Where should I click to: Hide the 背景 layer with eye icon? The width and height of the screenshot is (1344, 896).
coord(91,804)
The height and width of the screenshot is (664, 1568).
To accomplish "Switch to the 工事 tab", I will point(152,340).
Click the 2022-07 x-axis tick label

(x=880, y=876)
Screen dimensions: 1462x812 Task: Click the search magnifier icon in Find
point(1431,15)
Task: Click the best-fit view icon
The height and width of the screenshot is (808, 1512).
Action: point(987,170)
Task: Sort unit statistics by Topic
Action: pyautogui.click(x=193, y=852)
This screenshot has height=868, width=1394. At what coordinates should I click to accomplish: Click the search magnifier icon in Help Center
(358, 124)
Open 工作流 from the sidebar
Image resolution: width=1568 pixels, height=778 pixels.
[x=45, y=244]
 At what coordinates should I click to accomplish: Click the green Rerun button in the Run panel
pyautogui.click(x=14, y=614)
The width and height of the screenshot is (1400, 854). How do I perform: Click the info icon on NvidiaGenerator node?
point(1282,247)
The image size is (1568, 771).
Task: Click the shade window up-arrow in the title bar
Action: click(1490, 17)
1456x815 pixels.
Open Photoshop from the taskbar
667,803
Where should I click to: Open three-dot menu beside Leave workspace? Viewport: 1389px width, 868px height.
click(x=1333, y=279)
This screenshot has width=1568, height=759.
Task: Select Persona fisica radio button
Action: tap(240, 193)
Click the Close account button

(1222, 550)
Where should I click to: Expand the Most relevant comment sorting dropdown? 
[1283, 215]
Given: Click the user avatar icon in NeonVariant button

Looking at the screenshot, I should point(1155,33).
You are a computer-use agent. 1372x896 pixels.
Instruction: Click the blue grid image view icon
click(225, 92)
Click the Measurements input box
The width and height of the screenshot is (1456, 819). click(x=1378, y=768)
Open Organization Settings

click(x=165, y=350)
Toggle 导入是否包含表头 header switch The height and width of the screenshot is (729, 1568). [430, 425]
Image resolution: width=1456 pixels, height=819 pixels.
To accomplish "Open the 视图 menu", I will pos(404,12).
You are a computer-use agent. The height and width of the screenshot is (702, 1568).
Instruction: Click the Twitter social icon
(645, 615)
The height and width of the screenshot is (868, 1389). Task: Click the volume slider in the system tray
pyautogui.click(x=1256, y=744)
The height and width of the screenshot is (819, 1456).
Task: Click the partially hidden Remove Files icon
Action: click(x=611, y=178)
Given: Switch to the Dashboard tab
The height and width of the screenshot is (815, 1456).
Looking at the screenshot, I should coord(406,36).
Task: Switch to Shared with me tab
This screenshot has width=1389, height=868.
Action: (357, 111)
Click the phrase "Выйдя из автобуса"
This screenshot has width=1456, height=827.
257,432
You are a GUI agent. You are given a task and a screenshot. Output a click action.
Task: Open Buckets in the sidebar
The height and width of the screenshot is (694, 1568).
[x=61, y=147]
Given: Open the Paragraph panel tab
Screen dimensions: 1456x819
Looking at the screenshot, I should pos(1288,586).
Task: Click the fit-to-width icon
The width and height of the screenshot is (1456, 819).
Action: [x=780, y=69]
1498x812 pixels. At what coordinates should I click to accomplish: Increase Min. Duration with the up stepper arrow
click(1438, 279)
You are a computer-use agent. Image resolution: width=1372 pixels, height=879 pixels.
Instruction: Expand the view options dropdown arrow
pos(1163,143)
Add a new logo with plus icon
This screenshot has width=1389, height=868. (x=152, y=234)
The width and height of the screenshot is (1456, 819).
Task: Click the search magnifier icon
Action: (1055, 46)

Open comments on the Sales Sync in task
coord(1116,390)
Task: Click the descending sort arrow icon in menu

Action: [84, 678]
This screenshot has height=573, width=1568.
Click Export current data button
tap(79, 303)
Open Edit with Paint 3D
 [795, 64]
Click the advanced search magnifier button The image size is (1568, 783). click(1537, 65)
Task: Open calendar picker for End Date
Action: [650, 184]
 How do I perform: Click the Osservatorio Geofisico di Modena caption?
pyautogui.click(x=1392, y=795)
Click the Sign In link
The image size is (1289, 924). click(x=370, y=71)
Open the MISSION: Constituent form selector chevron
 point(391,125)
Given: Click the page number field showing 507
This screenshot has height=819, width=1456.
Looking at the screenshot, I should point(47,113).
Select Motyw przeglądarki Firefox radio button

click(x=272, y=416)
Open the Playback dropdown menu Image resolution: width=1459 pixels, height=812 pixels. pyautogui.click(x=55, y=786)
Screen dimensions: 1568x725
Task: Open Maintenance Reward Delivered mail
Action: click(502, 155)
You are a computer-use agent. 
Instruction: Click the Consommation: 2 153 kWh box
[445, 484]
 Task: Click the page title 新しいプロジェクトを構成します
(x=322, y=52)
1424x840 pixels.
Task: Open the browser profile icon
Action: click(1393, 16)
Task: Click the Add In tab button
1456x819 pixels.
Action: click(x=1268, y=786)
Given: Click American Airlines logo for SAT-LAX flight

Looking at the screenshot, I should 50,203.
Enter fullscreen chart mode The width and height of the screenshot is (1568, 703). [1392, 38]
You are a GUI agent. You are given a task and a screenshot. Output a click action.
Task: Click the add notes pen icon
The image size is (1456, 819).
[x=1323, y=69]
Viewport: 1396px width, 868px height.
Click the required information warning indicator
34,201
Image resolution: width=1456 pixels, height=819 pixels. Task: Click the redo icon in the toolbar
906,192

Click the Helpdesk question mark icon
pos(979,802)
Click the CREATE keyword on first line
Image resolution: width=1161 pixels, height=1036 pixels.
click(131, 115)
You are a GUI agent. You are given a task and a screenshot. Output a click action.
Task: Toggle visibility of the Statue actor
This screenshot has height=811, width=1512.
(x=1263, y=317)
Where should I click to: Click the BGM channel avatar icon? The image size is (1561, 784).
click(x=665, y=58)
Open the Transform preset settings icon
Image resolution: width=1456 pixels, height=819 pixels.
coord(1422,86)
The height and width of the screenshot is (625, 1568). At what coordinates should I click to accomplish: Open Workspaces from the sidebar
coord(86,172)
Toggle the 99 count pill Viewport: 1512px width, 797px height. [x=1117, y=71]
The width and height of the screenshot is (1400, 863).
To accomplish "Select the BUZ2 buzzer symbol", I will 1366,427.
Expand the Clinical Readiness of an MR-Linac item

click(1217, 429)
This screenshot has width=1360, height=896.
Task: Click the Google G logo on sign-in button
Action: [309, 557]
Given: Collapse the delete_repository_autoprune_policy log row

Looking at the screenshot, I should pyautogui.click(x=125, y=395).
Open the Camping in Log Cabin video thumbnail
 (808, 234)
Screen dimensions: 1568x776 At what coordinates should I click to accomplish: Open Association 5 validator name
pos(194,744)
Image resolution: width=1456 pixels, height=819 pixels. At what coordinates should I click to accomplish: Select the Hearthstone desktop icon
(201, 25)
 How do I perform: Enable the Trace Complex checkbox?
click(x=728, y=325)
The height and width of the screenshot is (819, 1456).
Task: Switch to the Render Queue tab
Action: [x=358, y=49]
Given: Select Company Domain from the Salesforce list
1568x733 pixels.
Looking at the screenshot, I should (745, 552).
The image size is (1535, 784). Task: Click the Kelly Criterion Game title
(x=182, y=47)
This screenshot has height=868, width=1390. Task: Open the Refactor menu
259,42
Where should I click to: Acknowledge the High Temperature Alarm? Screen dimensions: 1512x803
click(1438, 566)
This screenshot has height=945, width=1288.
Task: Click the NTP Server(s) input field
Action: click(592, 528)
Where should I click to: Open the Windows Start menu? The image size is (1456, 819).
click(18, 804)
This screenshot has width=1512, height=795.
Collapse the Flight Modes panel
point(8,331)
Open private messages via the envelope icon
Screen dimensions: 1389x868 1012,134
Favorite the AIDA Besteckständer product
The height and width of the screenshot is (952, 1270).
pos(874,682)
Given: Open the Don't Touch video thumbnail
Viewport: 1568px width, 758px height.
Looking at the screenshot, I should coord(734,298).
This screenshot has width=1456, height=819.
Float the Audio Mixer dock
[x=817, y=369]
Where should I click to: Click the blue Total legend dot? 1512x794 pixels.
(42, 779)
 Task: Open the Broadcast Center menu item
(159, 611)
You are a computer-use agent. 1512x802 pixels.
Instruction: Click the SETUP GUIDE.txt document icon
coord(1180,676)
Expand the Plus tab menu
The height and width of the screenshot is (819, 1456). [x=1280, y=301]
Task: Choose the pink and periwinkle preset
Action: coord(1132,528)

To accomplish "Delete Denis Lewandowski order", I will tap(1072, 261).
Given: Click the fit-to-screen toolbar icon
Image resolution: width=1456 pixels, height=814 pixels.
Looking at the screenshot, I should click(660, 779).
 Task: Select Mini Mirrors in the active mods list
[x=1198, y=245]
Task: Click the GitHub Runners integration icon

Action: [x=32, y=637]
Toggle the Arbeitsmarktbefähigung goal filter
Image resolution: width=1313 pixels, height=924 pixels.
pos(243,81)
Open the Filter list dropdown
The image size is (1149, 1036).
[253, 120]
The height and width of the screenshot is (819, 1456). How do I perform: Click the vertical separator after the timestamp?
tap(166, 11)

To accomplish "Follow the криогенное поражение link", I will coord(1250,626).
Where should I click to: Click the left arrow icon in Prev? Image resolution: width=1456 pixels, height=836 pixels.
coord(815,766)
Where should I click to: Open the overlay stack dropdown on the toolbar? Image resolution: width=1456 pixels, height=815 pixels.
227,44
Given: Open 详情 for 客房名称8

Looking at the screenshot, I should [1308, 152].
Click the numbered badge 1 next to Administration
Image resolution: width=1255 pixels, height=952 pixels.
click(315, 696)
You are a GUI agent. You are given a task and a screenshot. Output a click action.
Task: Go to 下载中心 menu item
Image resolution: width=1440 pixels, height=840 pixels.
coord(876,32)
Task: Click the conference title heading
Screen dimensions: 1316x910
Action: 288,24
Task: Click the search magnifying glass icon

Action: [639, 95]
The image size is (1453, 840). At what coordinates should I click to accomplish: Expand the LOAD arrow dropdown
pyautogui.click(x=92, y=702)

···

Task directions =>
The word "Toggle" appears on some lines of the data above; count those lines and return only the number.

Response to the task =>
4